§ **SET EXERCISE**
Reproduce the listing below, changing every occurrence of "Instruction" to "Command" and leaving everything else as it is.

╭──

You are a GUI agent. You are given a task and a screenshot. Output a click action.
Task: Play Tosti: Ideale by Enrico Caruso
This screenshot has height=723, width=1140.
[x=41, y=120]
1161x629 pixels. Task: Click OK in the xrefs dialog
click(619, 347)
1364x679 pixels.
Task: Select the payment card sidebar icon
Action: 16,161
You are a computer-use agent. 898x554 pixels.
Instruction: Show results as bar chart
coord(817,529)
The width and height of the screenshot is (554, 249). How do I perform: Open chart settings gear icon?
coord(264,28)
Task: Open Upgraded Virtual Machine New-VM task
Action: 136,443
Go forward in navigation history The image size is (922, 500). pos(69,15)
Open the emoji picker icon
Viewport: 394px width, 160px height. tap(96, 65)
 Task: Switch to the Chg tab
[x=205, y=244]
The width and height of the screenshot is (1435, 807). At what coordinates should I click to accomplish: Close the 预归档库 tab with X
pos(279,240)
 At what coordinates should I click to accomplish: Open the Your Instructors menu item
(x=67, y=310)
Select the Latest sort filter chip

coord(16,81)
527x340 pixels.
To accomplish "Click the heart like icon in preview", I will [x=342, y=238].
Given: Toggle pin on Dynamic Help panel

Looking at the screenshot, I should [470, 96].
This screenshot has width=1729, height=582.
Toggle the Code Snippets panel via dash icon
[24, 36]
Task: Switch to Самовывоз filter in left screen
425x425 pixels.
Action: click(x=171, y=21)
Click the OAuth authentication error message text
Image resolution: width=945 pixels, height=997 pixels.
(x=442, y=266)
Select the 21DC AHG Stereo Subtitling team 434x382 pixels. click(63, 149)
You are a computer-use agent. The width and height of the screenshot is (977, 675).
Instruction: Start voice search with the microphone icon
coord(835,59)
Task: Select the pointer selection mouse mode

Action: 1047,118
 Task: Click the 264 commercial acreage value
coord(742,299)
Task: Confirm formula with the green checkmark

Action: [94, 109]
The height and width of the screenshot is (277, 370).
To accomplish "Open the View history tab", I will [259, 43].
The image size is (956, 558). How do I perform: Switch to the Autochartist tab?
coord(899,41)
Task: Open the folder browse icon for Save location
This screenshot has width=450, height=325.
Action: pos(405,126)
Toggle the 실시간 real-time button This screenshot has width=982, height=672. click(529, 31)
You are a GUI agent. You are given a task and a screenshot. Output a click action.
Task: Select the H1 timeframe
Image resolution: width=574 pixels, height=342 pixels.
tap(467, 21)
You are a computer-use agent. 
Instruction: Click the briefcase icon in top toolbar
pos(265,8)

╰──

§ **COMPLETED TASK**
You are a GUI agent. You are given a task and a screenshot. Output a click action.
Task: Play Tosti: Ideale by Enrico Caruso
This screenshot has height=723, width=1140.
[x=41, y=120]
1161x629 pixels. Task: Click OK in the xrefs dialog
click(619, 347)
1364x679 pixels.
Task: Select the payment card sidebar icon
Action: 16,161
You are a computer-use agent. 898x554 pixels.
Command: Show results as bar chart
coord(817,529)
The width and height of the screenshot is (554, 249). How do I perform: Open chart settings gear icon?
coord(264,28)
Task: Open Upgraded Virtual Machine New-VM task
Action: 136,443
Go forward in navigation history The image size is (922, 500). pos(69,15)
Open the emoji picker icon
Viewport: 394px width, 160px height. tap(96, 65)
 Task: Switch to the Chg tab
[x=205, y=244]
The width and height of the screenshot is (1435, 807). At what coordinates should I click to accomplish: Close the 预归档库 tab with X
pos(279,240)
 At what coordinates should I click to accomplish: Open the Your Instructors menu item
(x=67, y=310)
Select the Latest sort filter chip

coord(16,81)
527x340 pixels.
To accomplish "Click the heart like icon in preview", I will [x=342, y=238].
Given: Toggle pin on Dynamic Help panel

Looking at the screenshot, I should [470, 96].
This screenshot has width=1729, height=582.
Toggle the Code Snippets panel via dash icon
[24, 36]
Task: Switch to Самовывоз filter in left screen
425x425 pixels.
Action: click(x=171, y=21)
Click the OAuth authentication error message text
Image resolution: width=945 pixels, height=997 pixels.
(x=442, y=266)
Select the 21DC AHG Stereo Subtitling team 434x382 pixels. click(63, 149)
You are a computer-use agent. The width and height of the screenshot is (977, 675).
Command: Start voice search with the microphone icon
coord(835,59)
Task: Select the pointer selection mouse mode

Action: 1047,118
 Task: Click the 264 commercial acreage value
coord(742,299)
Task: Confirm formula with the green checkmark

Action: [94, 109]
The height and width of the screenshot is (277, 370).
To accomplish "Open the View history tab", I will [259, 43].
The image size is (956, 558). How do I perform: Switch to the Autochartist tab?
coord(899,41)
Task: Open the folder browse icon for Save location
This screenshot has width=450, height=325.
Action: pos(405,126)
Toggle the 실시간 real-time button This screenshot has width=982, height=672. click(529, 31)
You are a GUI agent. You are given a task and a screenshot. Output a click action.
Task: Select the H1 timeframe
Image resolution: width=574 pixels, height=342 pixels.
tap(467, 21)
You are a computer-use agent. 
Command: Click the briefcase icon in top toolbar
pos(265,8)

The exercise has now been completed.